* **PROMPT**: Reproduce only this stretch of the listing below: from the line with "You are a GUI" through the line with "Menu (9, 61)", exactly as written, with pictures excluded.

* **SOURCE INFORMATION**:

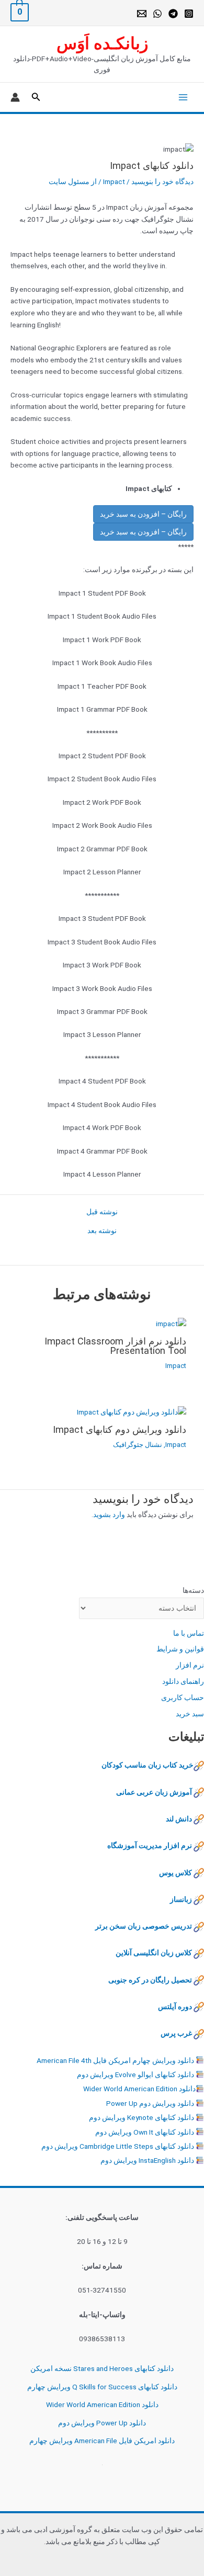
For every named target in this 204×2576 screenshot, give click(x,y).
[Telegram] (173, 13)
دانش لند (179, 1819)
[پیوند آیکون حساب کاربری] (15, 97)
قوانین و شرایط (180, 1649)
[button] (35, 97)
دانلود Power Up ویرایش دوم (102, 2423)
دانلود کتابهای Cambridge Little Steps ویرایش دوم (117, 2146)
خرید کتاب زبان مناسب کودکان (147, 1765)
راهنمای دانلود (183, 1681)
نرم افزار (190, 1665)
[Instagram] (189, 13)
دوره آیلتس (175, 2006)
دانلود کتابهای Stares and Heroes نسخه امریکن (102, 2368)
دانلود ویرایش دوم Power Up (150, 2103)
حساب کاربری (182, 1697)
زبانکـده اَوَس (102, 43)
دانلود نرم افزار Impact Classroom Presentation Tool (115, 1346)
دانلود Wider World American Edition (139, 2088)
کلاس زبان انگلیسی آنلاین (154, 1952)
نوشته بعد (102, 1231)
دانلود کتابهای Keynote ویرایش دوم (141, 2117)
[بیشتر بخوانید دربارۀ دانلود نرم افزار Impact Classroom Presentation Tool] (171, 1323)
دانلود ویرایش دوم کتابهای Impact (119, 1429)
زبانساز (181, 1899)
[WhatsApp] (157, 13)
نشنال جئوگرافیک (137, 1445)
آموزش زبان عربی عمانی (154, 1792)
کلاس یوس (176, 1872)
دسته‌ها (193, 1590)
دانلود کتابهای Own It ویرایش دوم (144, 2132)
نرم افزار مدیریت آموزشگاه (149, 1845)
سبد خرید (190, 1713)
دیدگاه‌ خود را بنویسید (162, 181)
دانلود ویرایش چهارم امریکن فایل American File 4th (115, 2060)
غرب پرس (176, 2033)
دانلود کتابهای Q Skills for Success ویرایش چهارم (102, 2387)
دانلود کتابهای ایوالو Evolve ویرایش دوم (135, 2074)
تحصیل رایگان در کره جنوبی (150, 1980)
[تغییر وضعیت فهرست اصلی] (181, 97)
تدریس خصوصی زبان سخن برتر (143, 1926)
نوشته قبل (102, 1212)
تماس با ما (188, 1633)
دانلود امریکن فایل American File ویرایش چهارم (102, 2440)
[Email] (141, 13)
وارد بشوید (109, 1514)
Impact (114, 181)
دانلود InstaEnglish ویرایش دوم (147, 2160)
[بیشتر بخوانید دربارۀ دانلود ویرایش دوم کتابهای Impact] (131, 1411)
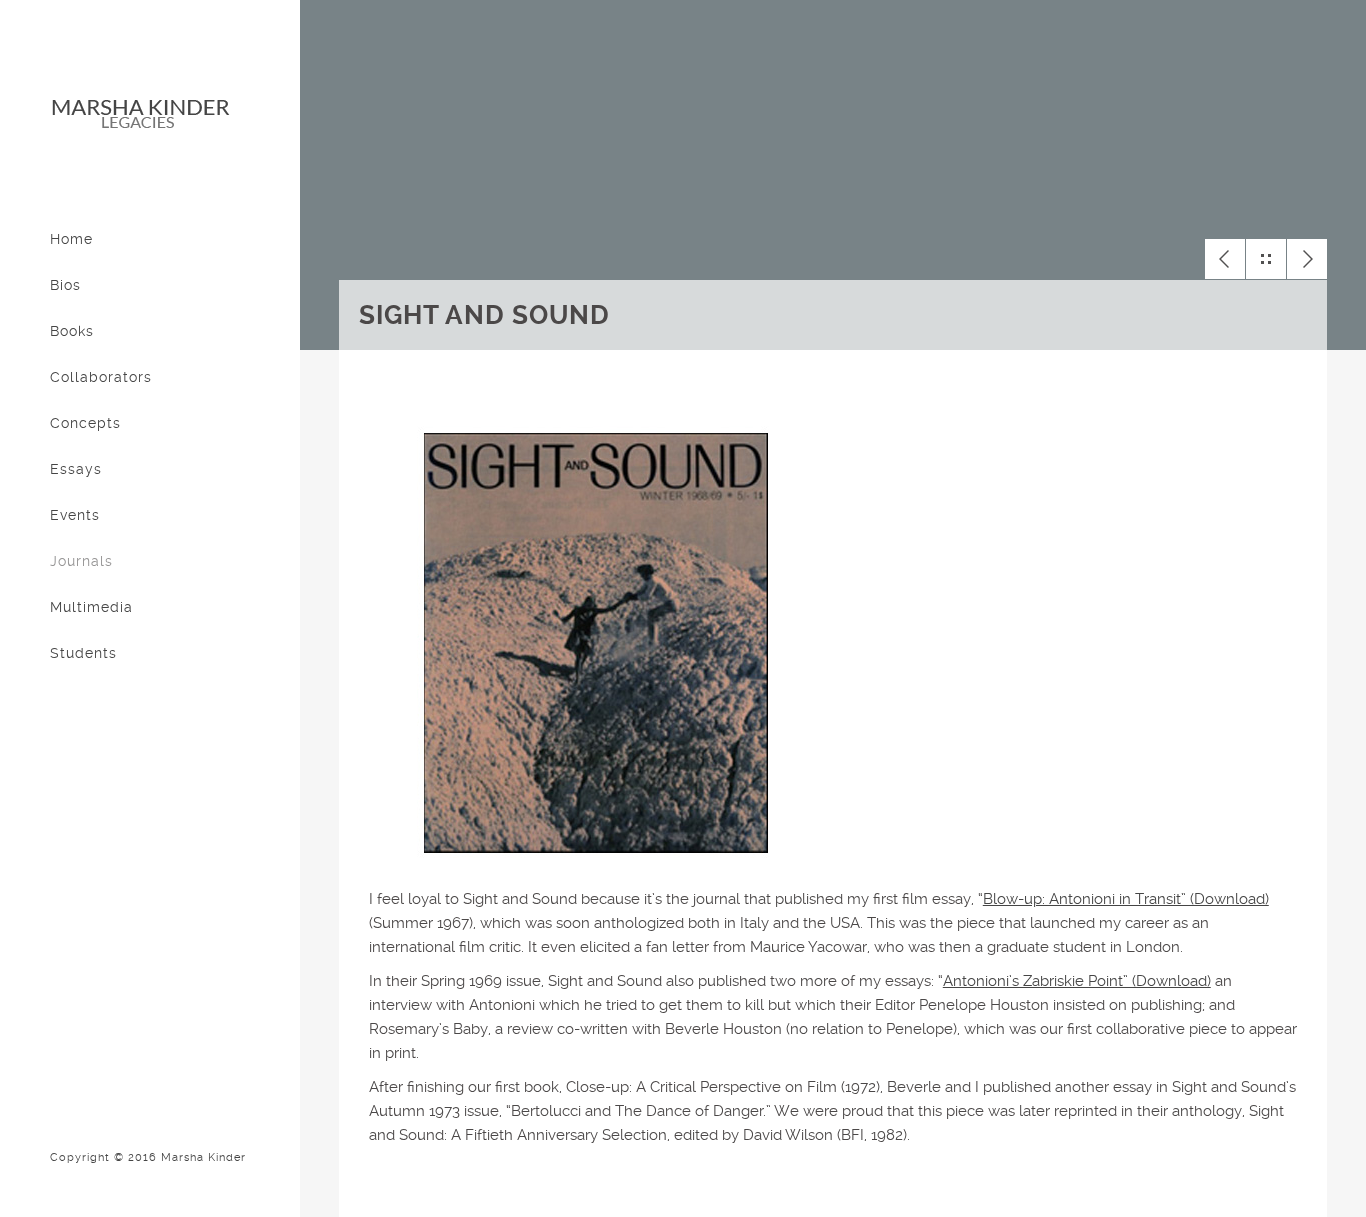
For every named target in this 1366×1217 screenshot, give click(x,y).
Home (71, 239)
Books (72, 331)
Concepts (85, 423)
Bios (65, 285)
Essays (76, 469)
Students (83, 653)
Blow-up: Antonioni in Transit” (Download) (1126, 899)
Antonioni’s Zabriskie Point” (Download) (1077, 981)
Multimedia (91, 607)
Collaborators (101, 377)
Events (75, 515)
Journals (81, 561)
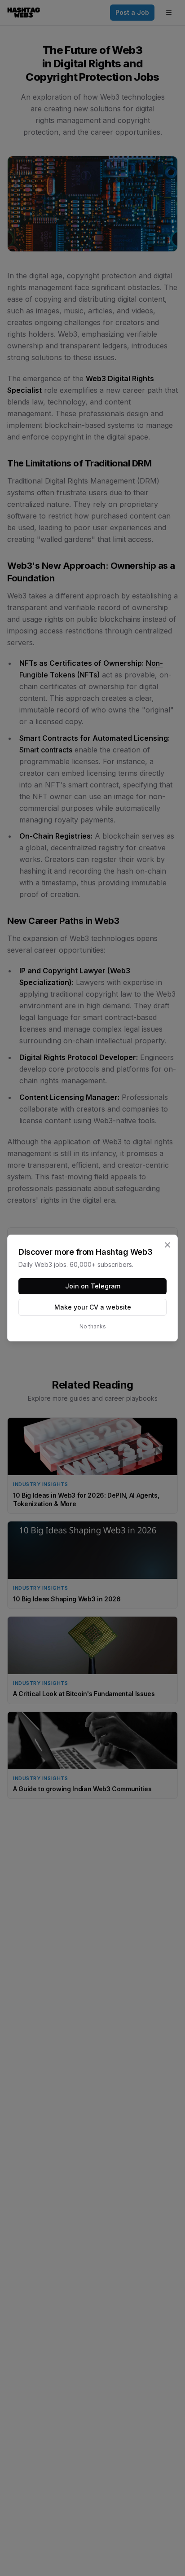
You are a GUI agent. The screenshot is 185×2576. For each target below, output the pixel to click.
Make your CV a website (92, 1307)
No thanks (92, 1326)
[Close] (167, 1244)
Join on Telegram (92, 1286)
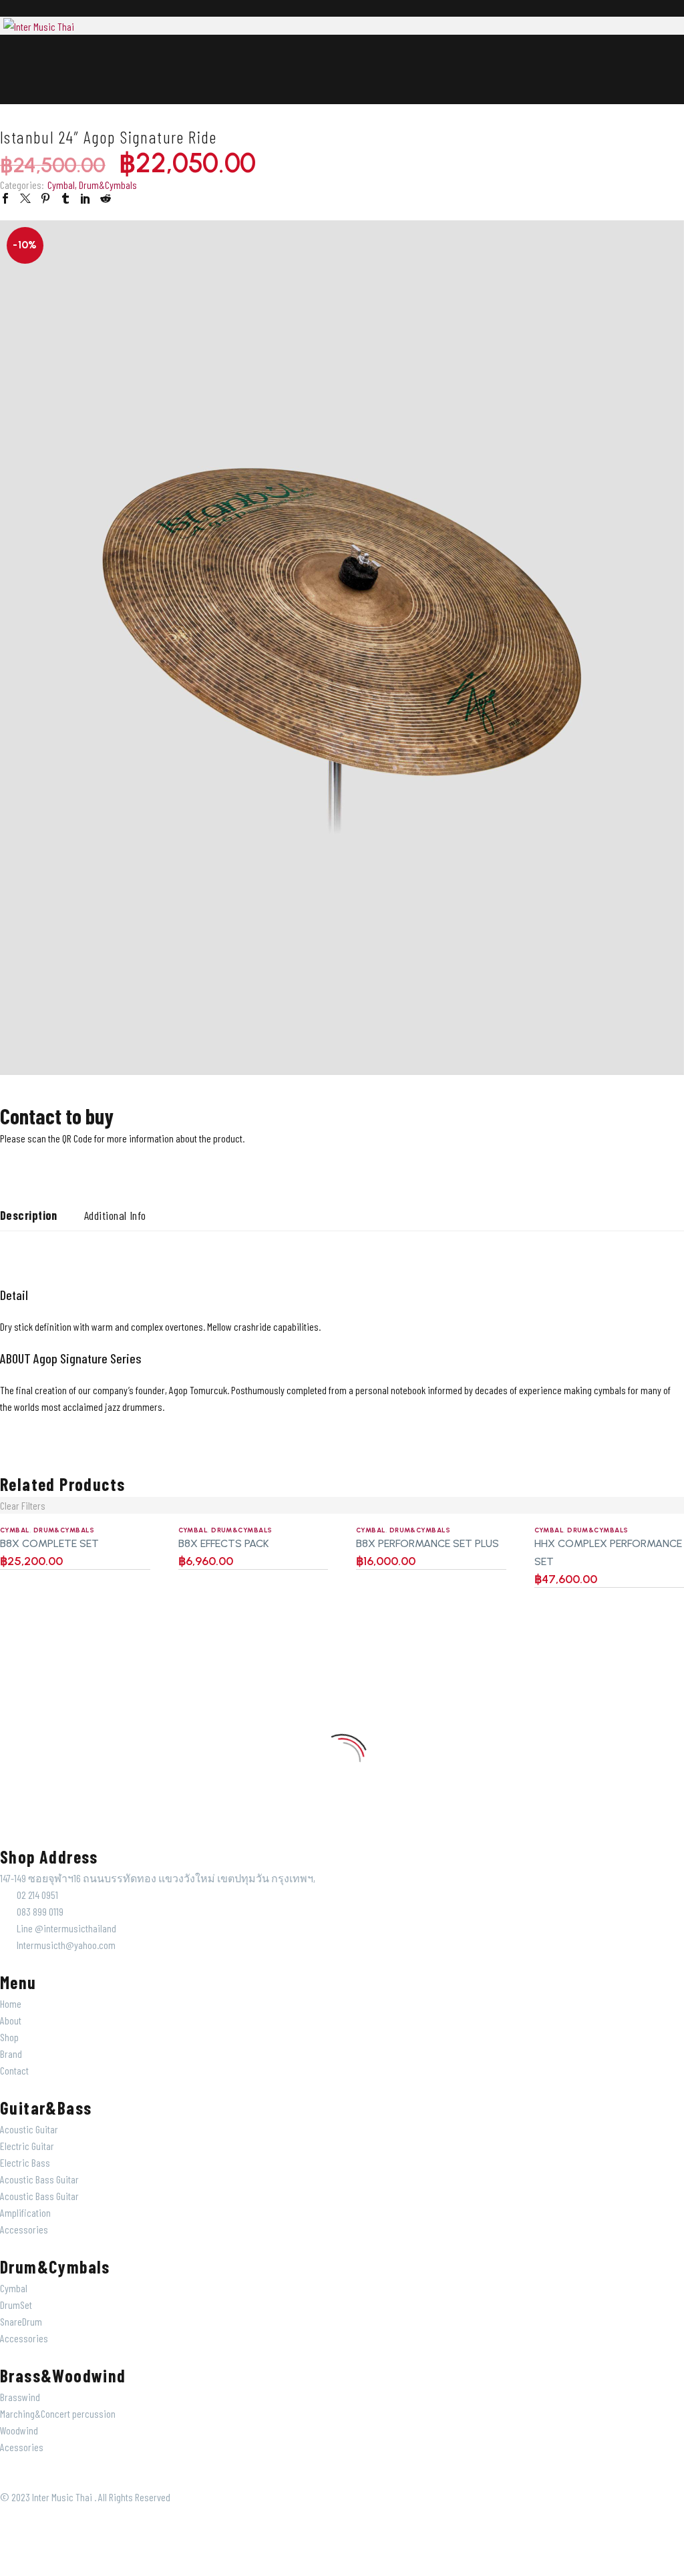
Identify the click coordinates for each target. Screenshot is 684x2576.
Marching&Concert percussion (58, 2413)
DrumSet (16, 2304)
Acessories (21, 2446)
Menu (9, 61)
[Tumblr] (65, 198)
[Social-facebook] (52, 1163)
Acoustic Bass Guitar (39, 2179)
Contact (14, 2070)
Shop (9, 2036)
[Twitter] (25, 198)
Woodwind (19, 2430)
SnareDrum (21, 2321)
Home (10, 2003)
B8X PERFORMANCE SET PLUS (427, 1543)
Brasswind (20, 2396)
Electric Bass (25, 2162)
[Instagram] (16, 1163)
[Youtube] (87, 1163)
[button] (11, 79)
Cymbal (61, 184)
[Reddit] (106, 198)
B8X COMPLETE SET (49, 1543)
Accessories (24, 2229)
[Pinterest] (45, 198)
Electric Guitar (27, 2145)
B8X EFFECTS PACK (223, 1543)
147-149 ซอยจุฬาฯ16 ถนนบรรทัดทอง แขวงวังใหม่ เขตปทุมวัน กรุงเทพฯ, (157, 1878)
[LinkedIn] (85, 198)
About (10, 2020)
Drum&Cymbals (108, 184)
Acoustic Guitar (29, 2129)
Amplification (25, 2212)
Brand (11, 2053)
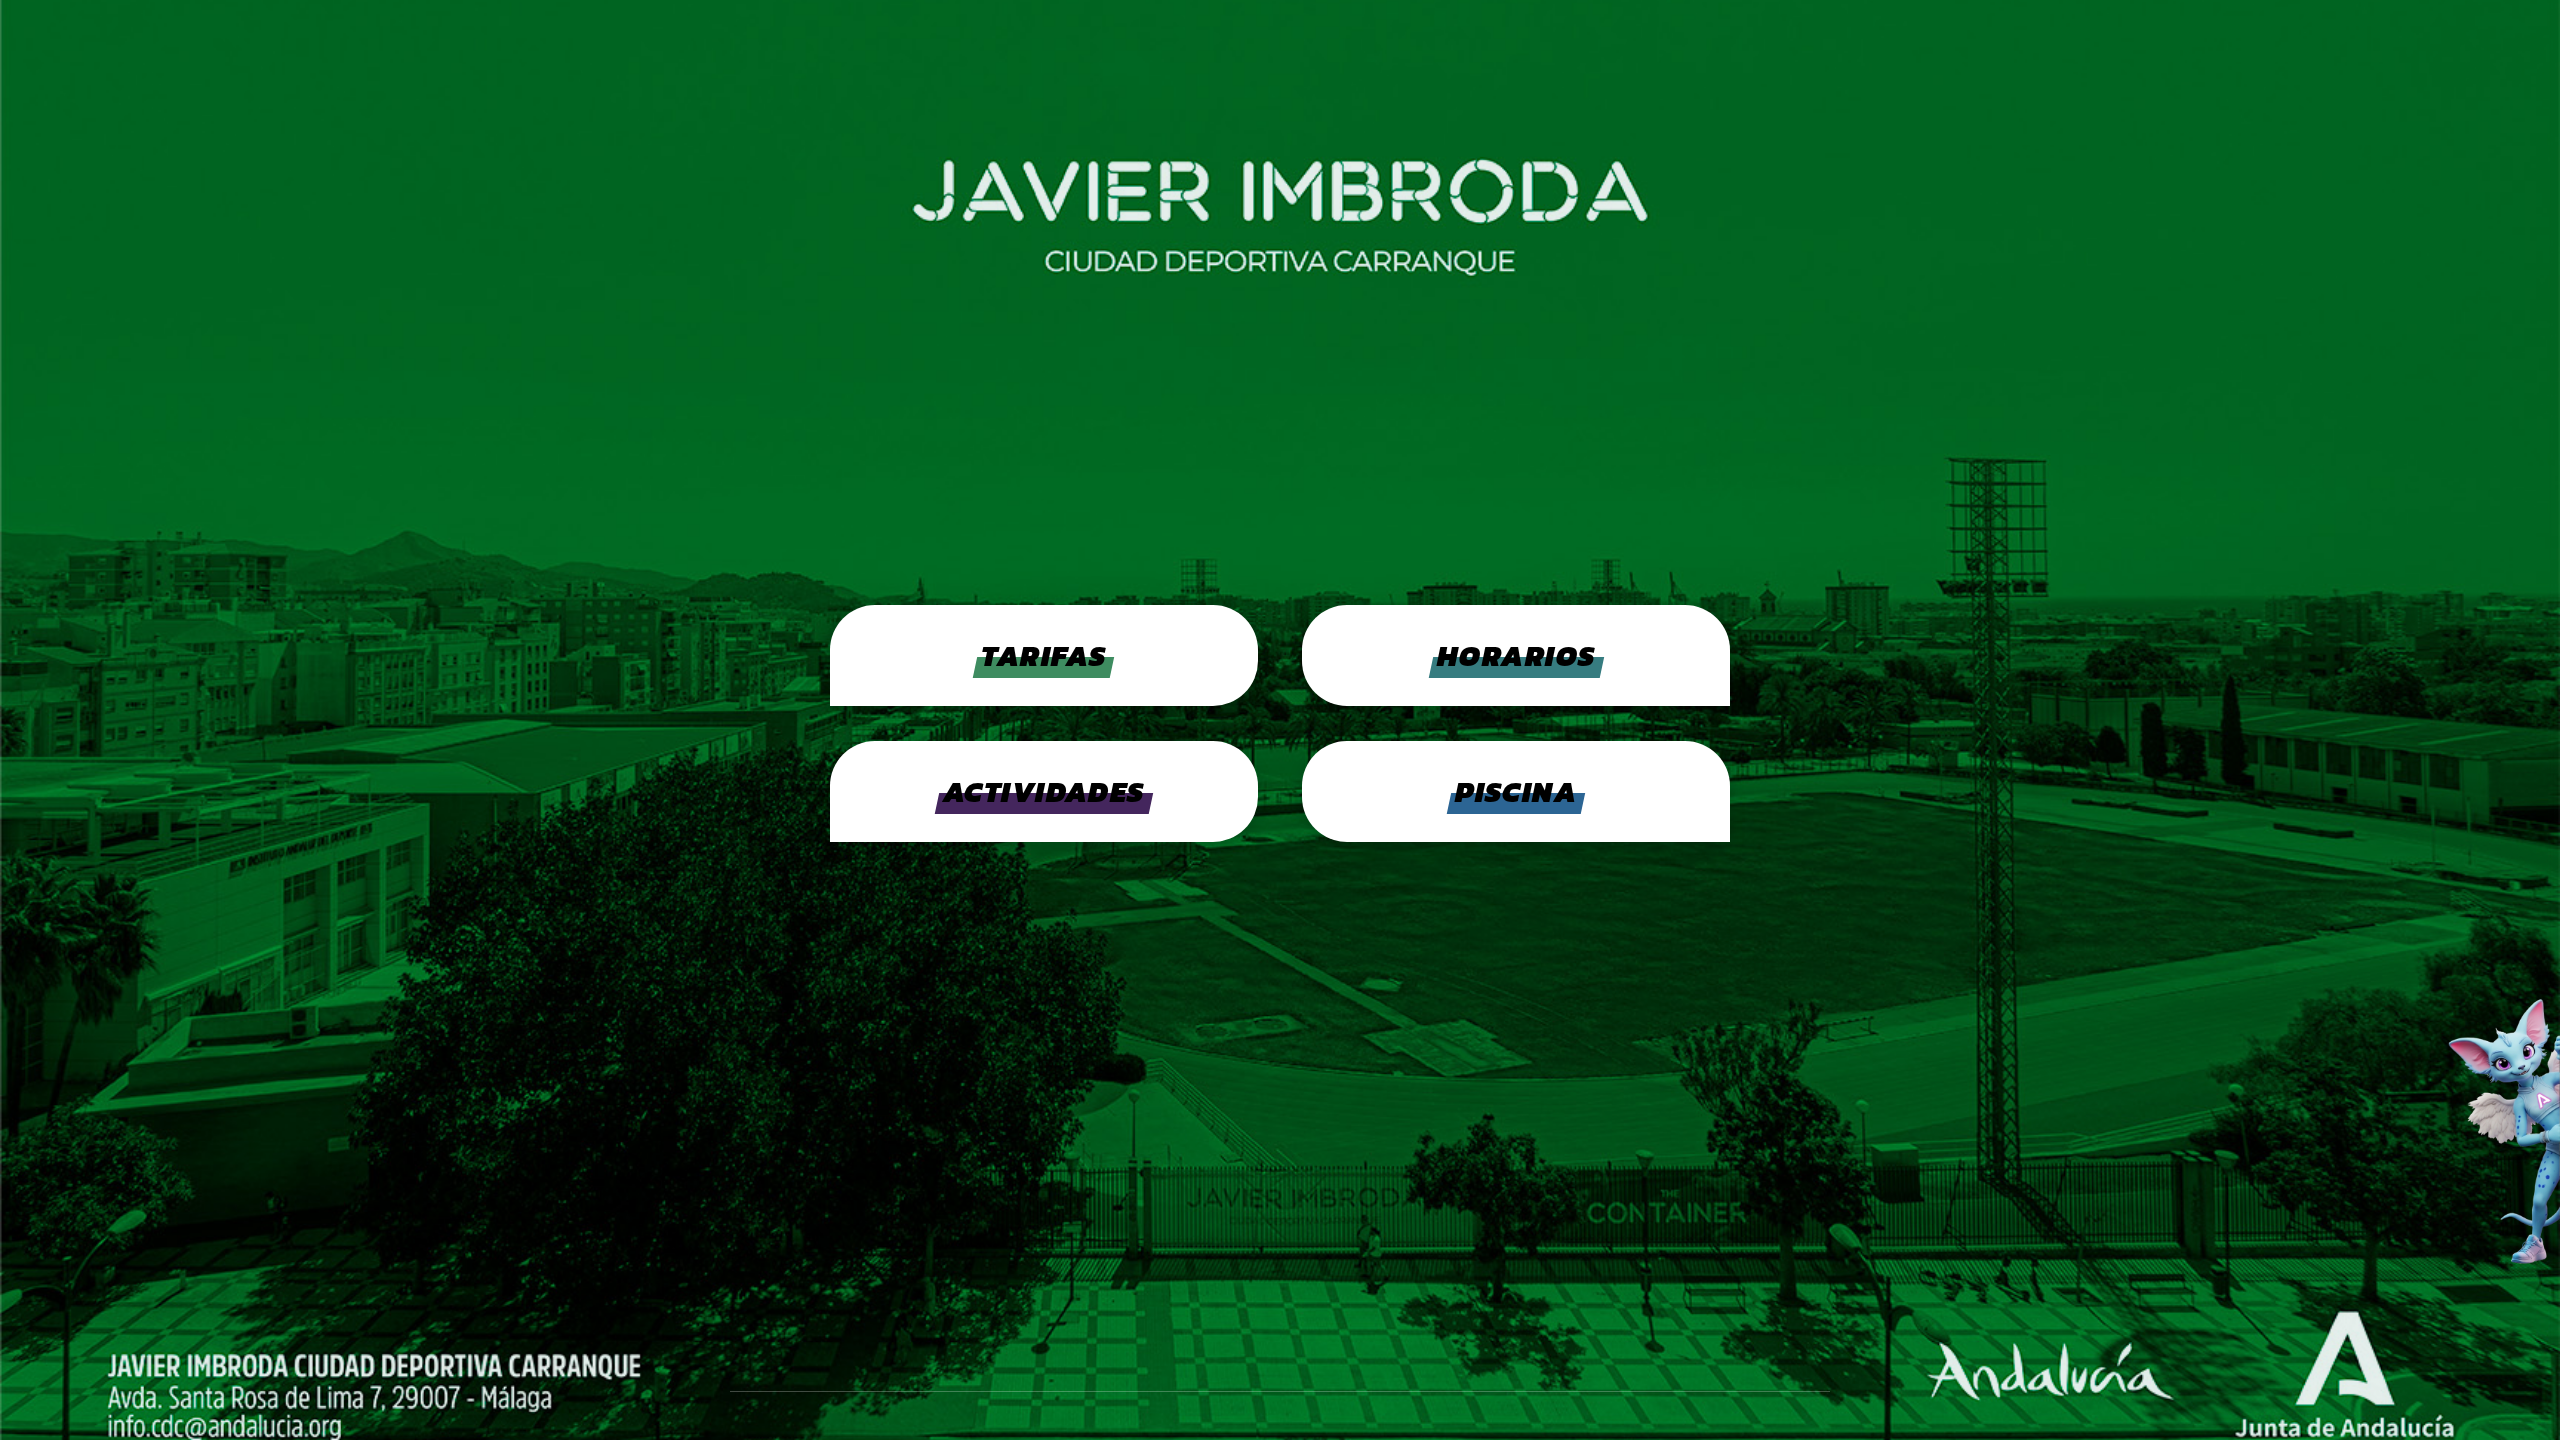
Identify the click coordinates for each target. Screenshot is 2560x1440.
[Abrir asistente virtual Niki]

* **YOUR SOLUTION**:
You are a GUI agent. The screenshot is 185×2576. For each target below, output the pixel to click.
Make your CV a website (92, 1307)
No thanks (92, 1326)
[Close] (167, 1244)
Join on Telegram (92, 1286)
Identify the click coordinates for each target. Screenshot is 684x2576.
Marching&Concert percussion (58, 2413)
DrumSet (16, 2304)
Acessories (21, 2446)
Menu (9, 61)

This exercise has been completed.